Grilled Jerk Chicken Wings, p. 104

Grilled Bacon and Feta Mini Pizzas, p. 104

Grilled Sesame Edamame, p. 106

Grilled Shrimp With Sriracha-Lime Cocktail Sauce, p. 108

Grilled finger foods pair perfectly with our refreshing seasonal sippers. The prep is simple— so go ahead and invite friends over.

BY LEAH KUHNE & THE TEST KITCHEN PHOTOGRAPHY BY YVONNE DUIVENVOORDEN

Grilled Radishes With Creamy Cilantro Dip

Hands-on time: 15 minutes Total time: 15 minutes Makes: 10 servings

Grilling radishes mellows out their peppery bite and makes them delightfully tender-crisp. Use a grill basket to prevent radishes from falling through the grates, or skewer them.

Creamy Cilantro Dip:

¼ cup each mayonnaise and sour cream 2 tbsp chopped fresh cilantro 1 tbsp finely chopped fresh mint ½ tsp lime juice pinch pepper

Radishes:

20 large radishes, trimmed and halved lengthwise 1 tbsp butter, melted 2 tsp lime juice 1 tsp liquid honey pinch pepper ¼ tsp salt

Creamy Cilantro Dip:In small bowl, whisk together mayonnaise, sour cream, cilantro, mint, lime juice and pepper. Set aside. (Make-ahead: Cover and refrigerate for up to 24 hours.) Radishes:In bowl, toss together radishes, butter, lime juice, honey and pepper. Place on lightly greased grill over medium-high heat; close lid and grill, turning once, until tender and slightly charred, about 5 minutes. Return to bowl; toss with salt. Serve warm with dip.

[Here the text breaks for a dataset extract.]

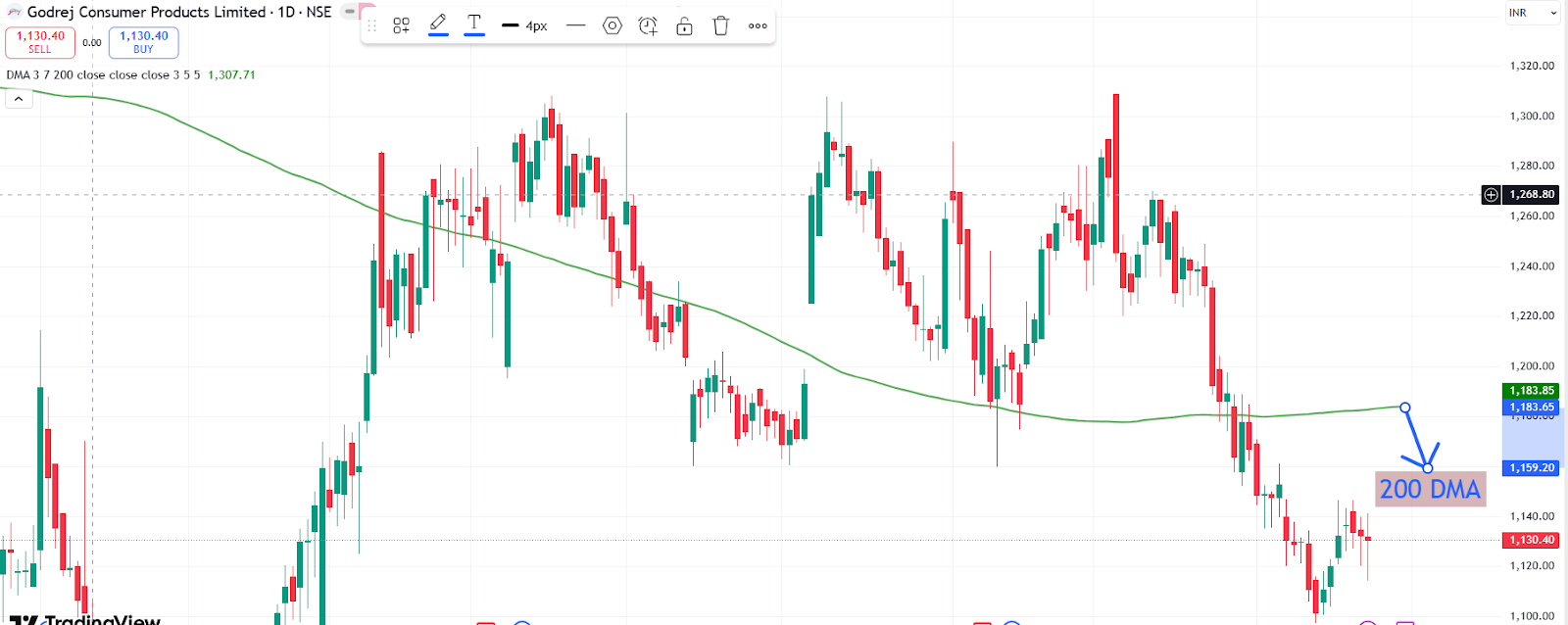
Task: Expand the INR currency dropdown
Action: (1533, 13)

PER SERVING: about 69 cal, 1 g pro, 6 g total fat (2 g sat. fat), 3 g carb (1 g dietary fibre, 2 g sugar), 7 mg chol, 117 mg sodium, 111 mg potassium. % RDI: 2% calcium, 1% iron, 3% vit A, 8% vit C, 4% folate.

Tea Sangria

Hands-on time: 15 minutes Total time: 4½ hours Makes: 10 servings

Lightly sweetened iced tea replaces the wine in this alcohol-free twist on fruity sangria. Frozen grapes keep the drink cold without watering down the flavour.

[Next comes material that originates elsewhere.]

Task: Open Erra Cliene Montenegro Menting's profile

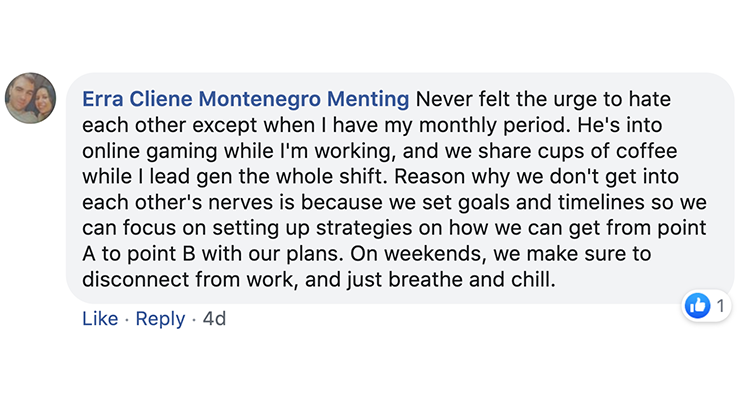Action: click(246, 100)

5 black tea bags 8 cups boiling water ¾ cup granulated sugar ¼ cup each lemon juice and lime juice 2 cups cherries, pitted and halved 1 apple, quartered, cored and thinly sliced 1 orange, thinly sliced 4 cups frozen seedless green grapes

In large heatproof liquid measure or bowl, steep tea bags in boiling water for 5 minutes; discard tea bags. Stir in sugar until dissolved. Let cool to room temperature. Cover and refrigerate until chilled, about 2 hours. (Make-ahead: Refrigerate for up to 24 hours.) Pour into pitcher; stir in lemon juice, lime juice, cherries, apple and orange. Refrigerate until chilled, about 2 hours. (Make-ahead: Refrigerate for up to 4 hours.) Stir in frozen grapes just before serving.

PER SERVING: about 133 cal, 1 g pro, trace total fat (trace sat. fat), 35 g carb (2 g dietary fibre, 30 g sugar), 0 mg chol, 11 mg sodium, 309 mg potassium. % RDI: 2% calcium, 3% iron, 1% vit A, 30% vit C, 9% folate.

FROM THE TEST KITCHEN To freeze grapes, simply wash grapes and pat dry; freeze in an airtight container until solid, about 1 hour.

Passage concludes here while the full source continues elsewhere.